We used the proceeds from the sales of preferred stock through March 31, 2009 and proceeds from notes and loans payable for working capital purposes and to fund our notes receivable of $1,418,717 and accounts receivable of $397,816 owed to us at March 31, 2009. We will continue to advance funds under note agreements to providers that subscribe to our financial services lending solutions.

On April 20, 2009, we, along with our subsidiary Xeni Financial Services, Corp. ("XFS"), entered into a Loan and Securities Purchase Agreement (the "Loan Agreement") with Vicis Capital Master Fund ("Vicis"), dated April 15, 2009 pursuant to which Vicis loaned the Company $3,200,000, less a deduction for an original issue discount of 2%. The proceeds from the loan from Vicis are being used for our corporate operations.

Pursuant to the Loan Agreement, we issued a Senior Secured Promissory Note, dated April 15, 2009, to Vicis in the original principal amount of $3,851,374 (the "Vicis Note") comprised of the current loan of $3,200,000, and prior advances, accrued interest, and professional and other fees of $651,375 relative to prior loans and commitments. The Vicis Note bears interest at the rate of 13% per annum and is payable monthly, in arrears on the first day of each month, commencing on October 15, 2009. Principal payments in the monthly amount of $40,000 commence on October 15, 2009 and, subject to events of default specified in the Loan Agreement, the entire amount of principal and accrued but unpaid interest due under the note becomes due and payable on October 15, 2011.

We believe we have sufficient funds and prospective business activity to conduct our business and operations as they are currently undertaken for the next 12 months.

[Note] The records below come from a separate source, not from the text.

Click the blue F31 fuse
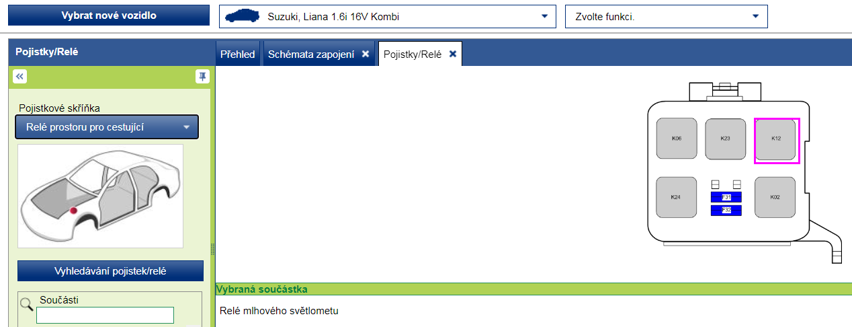Image resolution: width=852 pixels, height=327 pixels. (726, 197)
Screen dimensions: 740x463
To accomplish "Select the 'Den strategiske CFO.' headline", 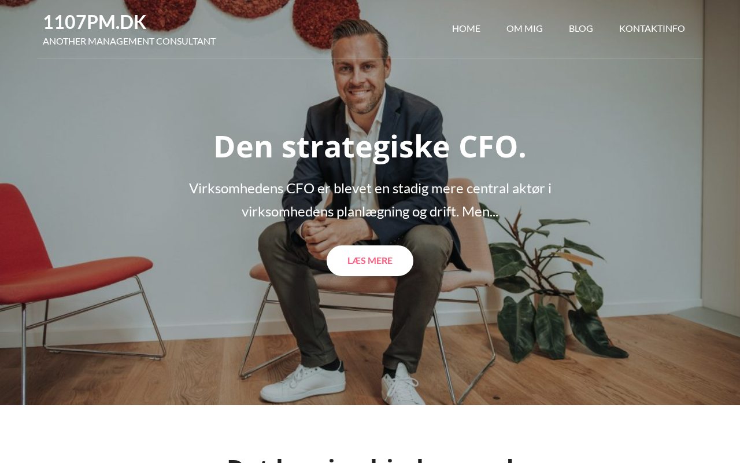I will point(370,146).
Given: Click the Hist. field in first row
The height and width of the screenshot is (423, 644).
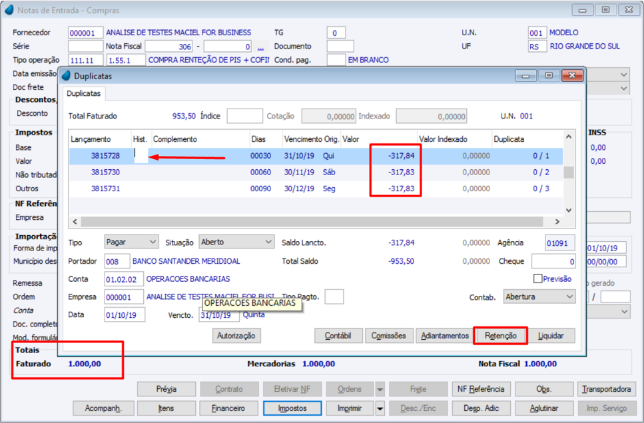Looking at the screenshot, I should pos(141,155).
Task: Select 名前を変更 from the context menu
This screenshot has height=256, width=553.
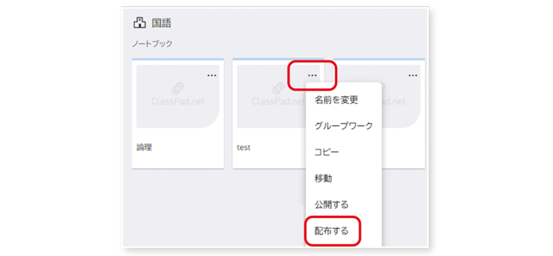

We currently have no material commitments for capital expenditures.


Cash flows

At March 31, 2009, we had cash of $297,125. On April 21, 2009, we received cash of approximately $3,100,000, in connection with a loan from Vicis. The cash proceeds are being used for our corporate operations.

Net cash used in operating activities was $926,682 for the three months ended March 31, 2009 as compared to $583,605 for the three months ended March 31, 2008, an increase of $343,077. This increase is primarily attributable to a decrease in the net loss and the following:

1. Gottbetter and Vicis debt offering costs of $84,408 and debt discount costs of $279,096, as compared to debt related costs during the three months ended March 31, 2008 of $492,458;

2. Stock-based compensation of $77,477 versus stock-based compensation expense of $381,505 for the three months ended March 31, 2008;

3. A net increase in notes receivable, accounts receivable, leases receivable, and prepaid expenses aggregating $275,431 principally related to the increases in leases receivables;

4. A net decrease in accounts payable and accrued expenses related to an increase in operating activities aggregating $177,834.

Net cash provided by financing activities was $0 for the three months ended March 31, 2009 as compared to net cash provided by financing activities of $7,191,284 for the three months ended March 31, 2008 due to the proceeds from the sale of Series B preferred stock in 2008.

Off Balance Sheet Arrangements

We had no off balance sheet arrangements as of March 31, 2009.